*** DATA SHOWN Section Begins ***

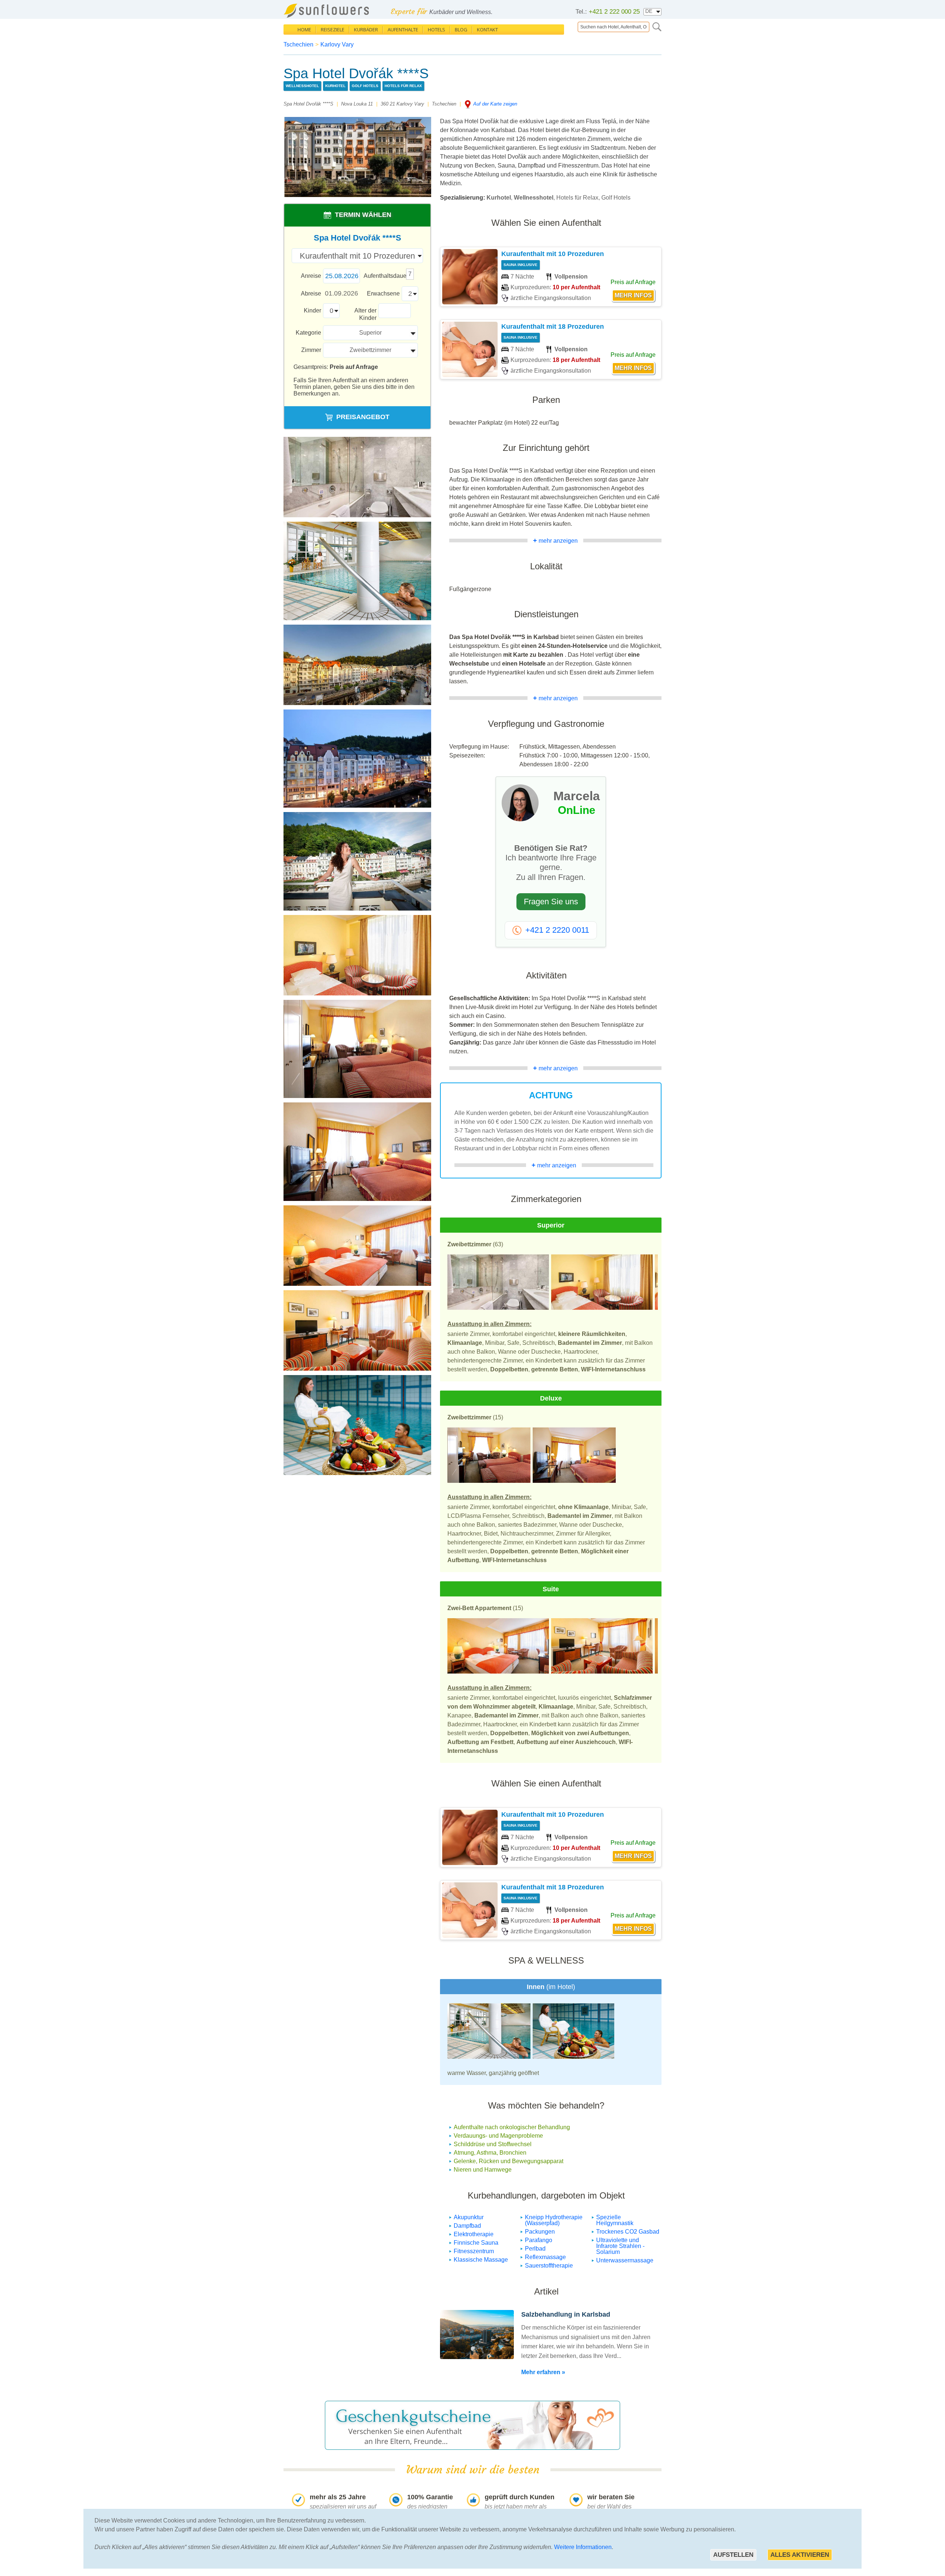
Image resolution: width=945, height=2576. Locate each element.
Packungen (540, 2231)
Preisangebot (362, 417)
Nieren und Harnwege (483, 2169)
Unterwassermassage (624, 2260)
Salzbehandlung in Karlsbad (565, 2314)
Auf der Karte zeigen (495, 104)
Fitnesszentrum (474, 2251)
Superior (370, 332)
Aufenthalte (403, 29)
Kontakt (487, 29)
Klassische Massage (481, 2259)
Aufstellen (733, 2554)
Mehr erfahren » (543, 2372)
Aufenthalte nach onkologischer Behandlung (512, 2127)
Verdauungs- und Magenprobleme (498, 2136)
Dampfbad (467, 2226)
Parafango (538, 2240)
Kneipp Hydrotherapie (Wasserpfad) (554, 2220)
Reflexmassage (545, 2257)
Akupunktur (469, 2217)
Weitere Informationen (583, 2547)
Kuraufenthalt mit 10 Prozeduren (552, 254)
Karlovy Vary (337, 44)
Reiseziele (332, 29)
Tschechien (298, 44)
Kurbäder (366, 29)
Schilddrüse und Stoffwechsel (493, 2144)
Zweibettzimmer (370, 350)
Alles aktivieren (799, 2554)
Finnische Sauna (476, 2243)
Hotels (436, 29)
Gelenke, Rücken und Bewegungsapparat (508, 2161)
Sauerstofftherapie (549, 2265)
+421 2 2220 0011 (557, 930)
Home (304, 29)
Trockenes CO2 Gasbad (627, 2231)
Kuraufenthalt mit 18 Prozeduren (552, 326)
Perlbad (535, 2248)
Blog (461, 29)
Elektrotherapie (474, 2234)
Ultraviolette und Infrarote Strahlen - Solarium (620, 2246)
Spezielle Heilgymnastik (614, 2220)
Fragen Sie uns (551, 901)
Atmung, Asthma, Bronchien (490, 2152)
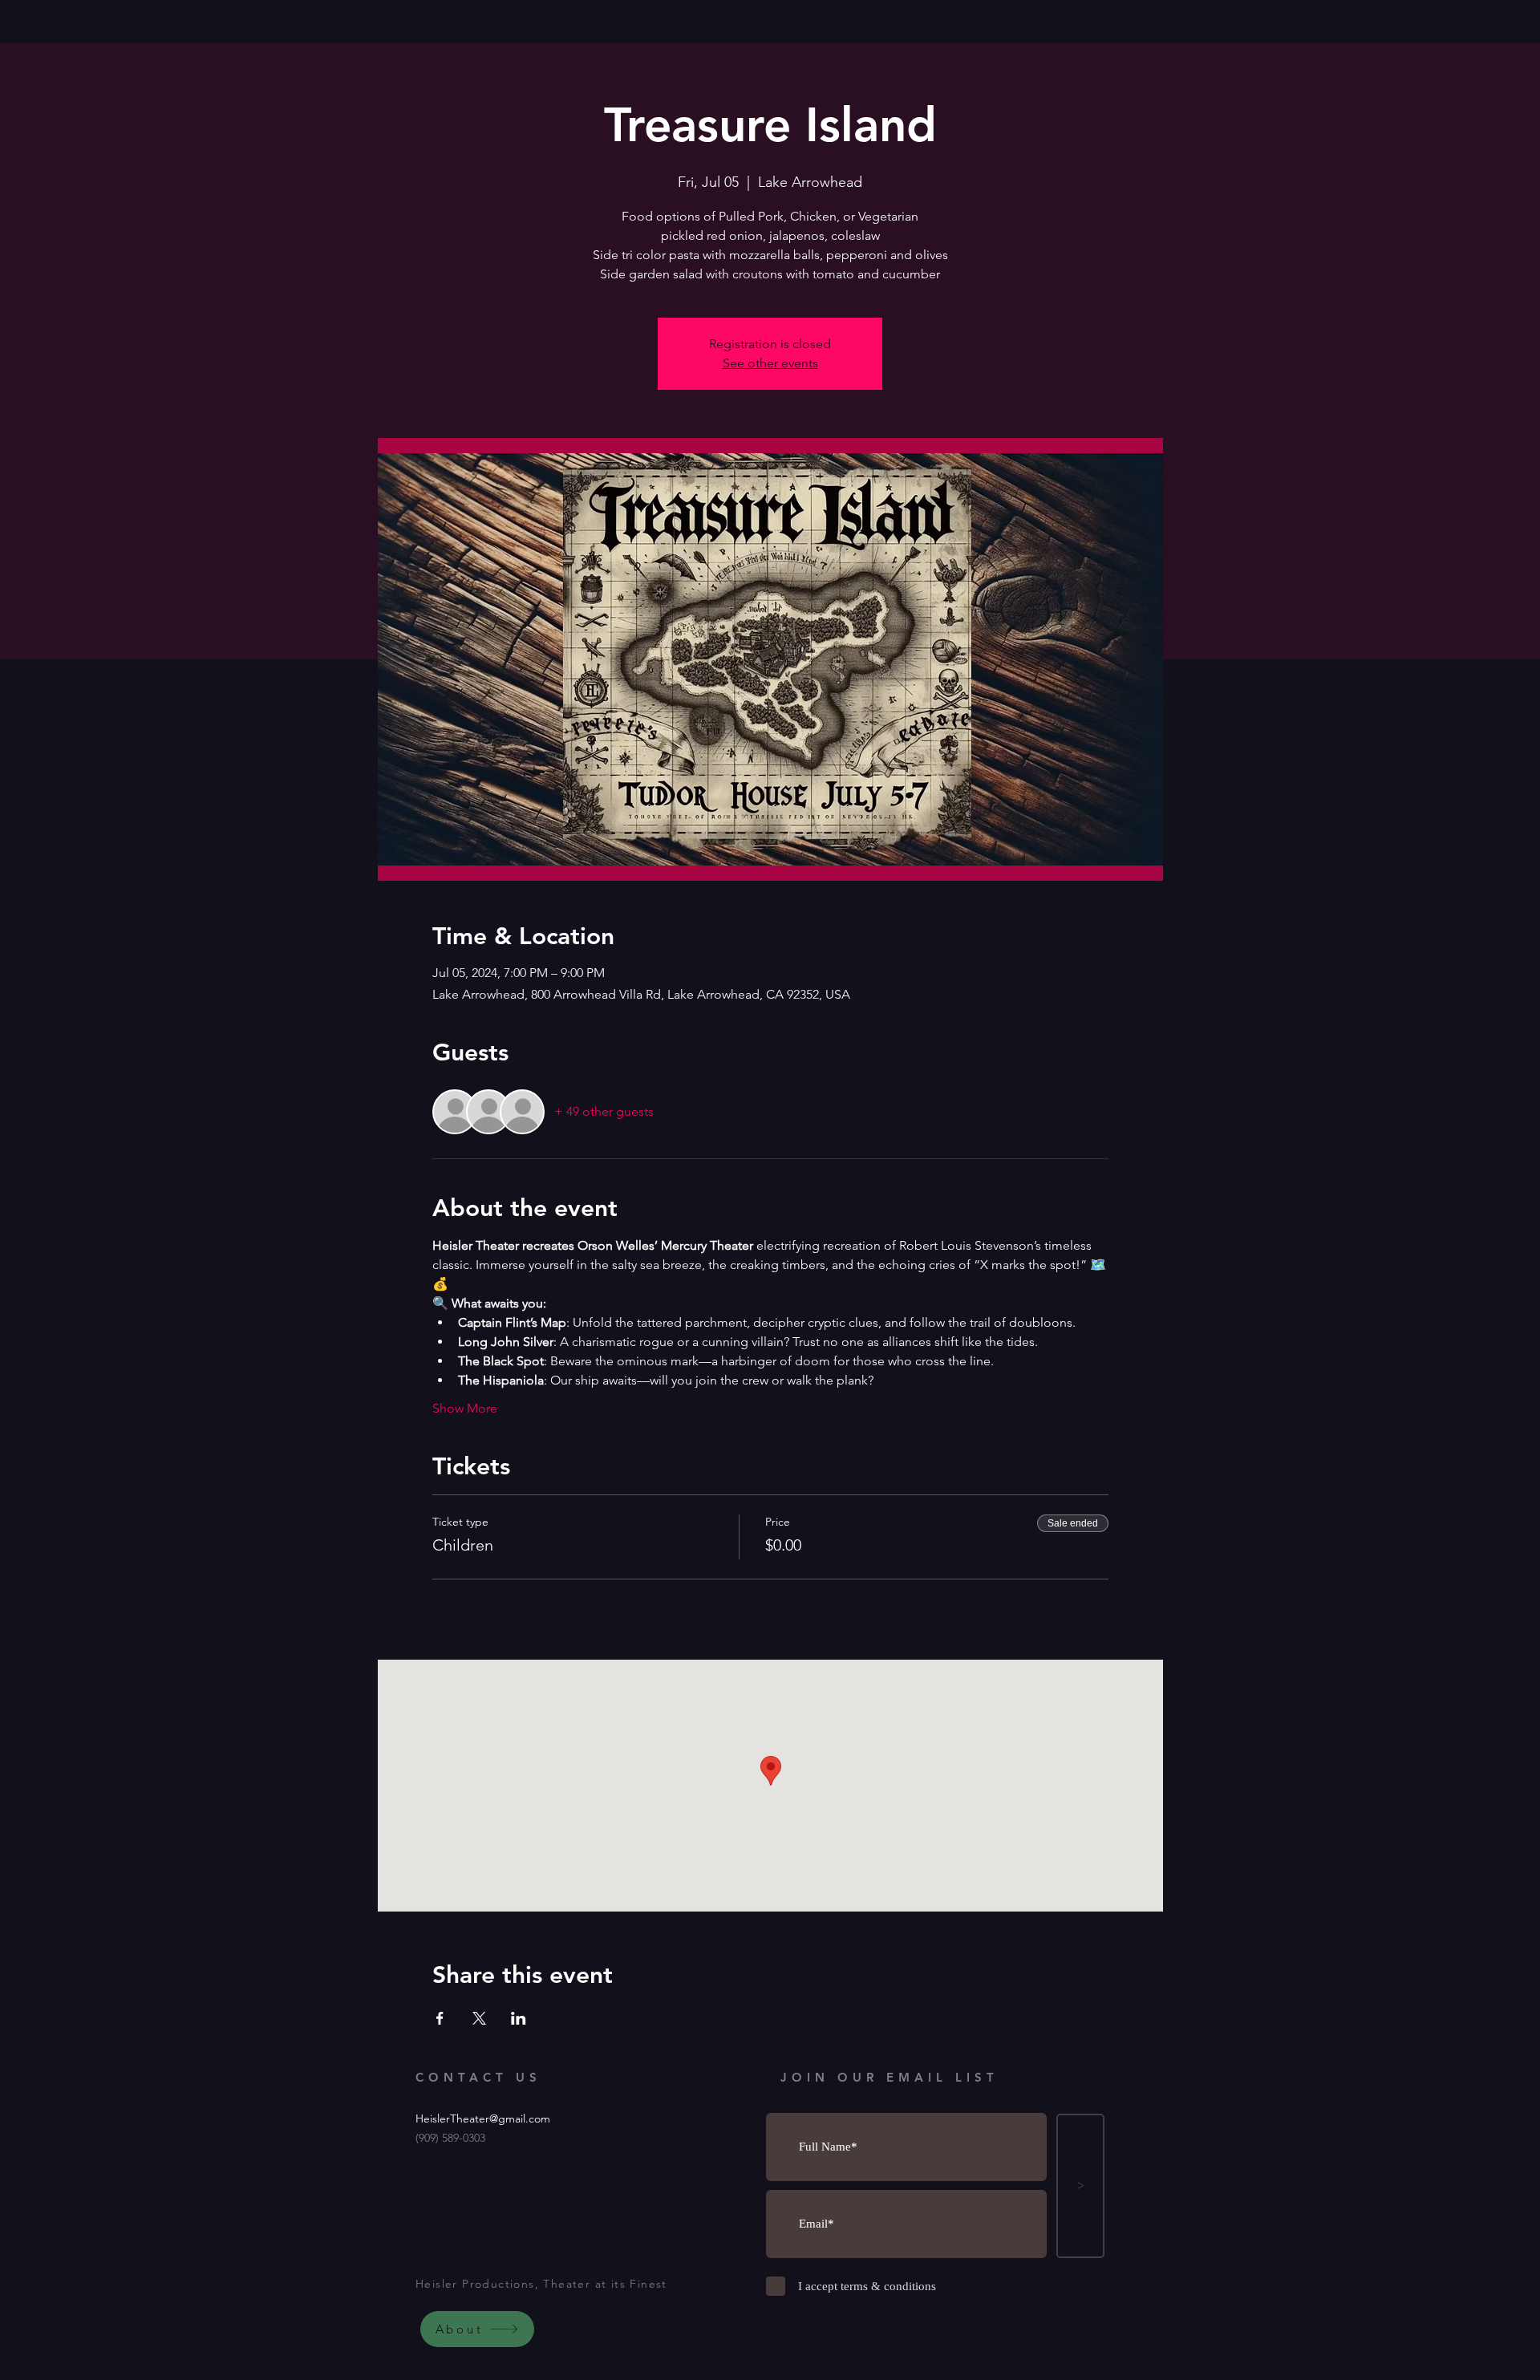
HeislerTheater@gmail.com (482, 2118)
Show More (464, 1408)
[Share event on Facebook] (440, 2018)
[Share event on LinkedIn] (518, 2018)
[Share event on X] (479, 2018)
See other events (770, 363)
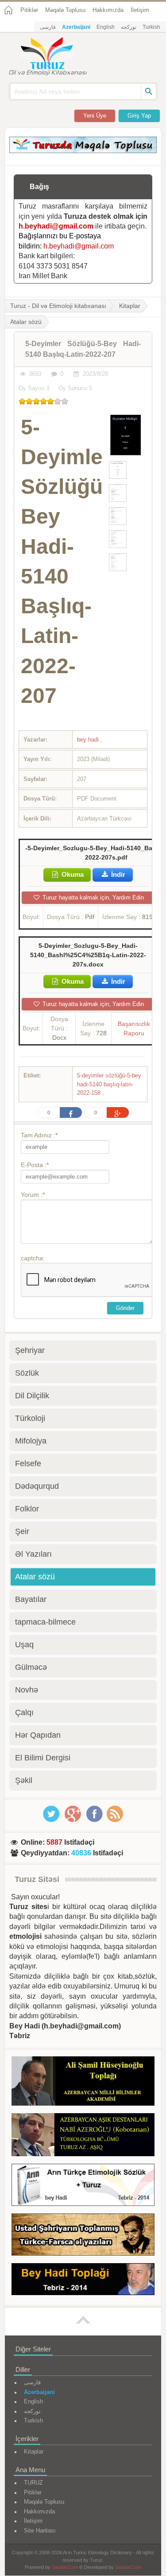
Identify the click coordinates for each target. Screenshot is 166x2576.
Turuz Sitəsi (37, 1879)
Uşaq (24, 1644)
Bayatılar (30, 1599)
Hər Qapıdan (38, 1735)
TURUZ (33, 2482)
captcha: (33, 1258)
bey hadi (88, 739)
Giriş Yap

*** DATA SHOWN Section Ends ***

# TASK STATEMENT
The answer must be an exact reproduction of the records, with every picture left out.

# EXERCISE OUTPUT
Image resolution: width=945, height=2576. Locate each element.
Packungen (540, 2231)
Preisangebot (362, 417)
Nieren und Harnwege (483, 2169)
Unterwassermassage (624, 2260)
Salzbehandlung in Karlsbad (565, 2314)
Auf der Karte zeigen (495, 104)
Fitnesszentrum (474, 2251)
Superior (370, 332)
Aufenthalte (403, 29)
Kontakt (487, 29)
Klassische Massage (481, 2259)
Aufstellen (733, 2554)
Mehr erfahren » (543, 2372)
Aufenthalte nach onkologischer Behandlung (512, 2127)
Verdauungs- und Magenprobleme (498, 2136)
Dampfbad (467, 2226)
Parafango (538, 2240)
Kneipp Hydrotherapie (Wasserpfad) (554, 2220)
Reflexmassage (545, 2257)
Akupunktur (469, 2217)
Weitere Informationen (583, 2547)
Kuraufenthalt mit 10 Prozeduren (552, 254)
Karlovy Vary (337, 44)
Reiseziele (332, 29)
Tschechien (298, 44)
Kurbäder (366, 29)
Schilddrüse und Stoffwechsel (493, 2144)
Zweibettzimmer (370, 350)
Alles aktivieren (799, 2554)
Finnische Sauna (476, 2243)
Hotels (436, 29)
Gelenke, Rücken und Bewegungsapparat (508, 2161)
Sauerstofftherapie (549, 2265)
+421 2 2220 0011 (557, 930)
Home (304, 29)
Trockenes CO2 Gasbad (627, 2231)
Kuraufenthalt mit 18 Prozeduren (552, 326)
Perlbad (535, 2248)
Blog (461, 29)
Elektrotherapie (474, 2234)
Ultraviolette und Infrarote Strahlen - Solarium (620, 2246)
Spezielle Heilgymnastik (614, 2220)
Fragen Sie uns (551, 901)
Atmung, Asthma, Bronchien (490, 2152)
HeislerTheater@gmail.com (482, 2118)
Show More (464, 1408)
[Share event on Facebook] (440, 2018)
[Share event on LinkedIn] (518, 2018)
[Share event on X] (479, 2018)
See other events (770, 363)
Identify the click coordinates for each target. Screenshot is 166x2576.
Turuz Sitəsi (37, 1879)
Uşaq (24, 1644)
Bayatılar (30, 1599)
Hər Qapıdan (38, 1735)
TURUZ (33, 2482)
captcha: (33, 1258)
bey hadi (88, 739)
Giriş Yap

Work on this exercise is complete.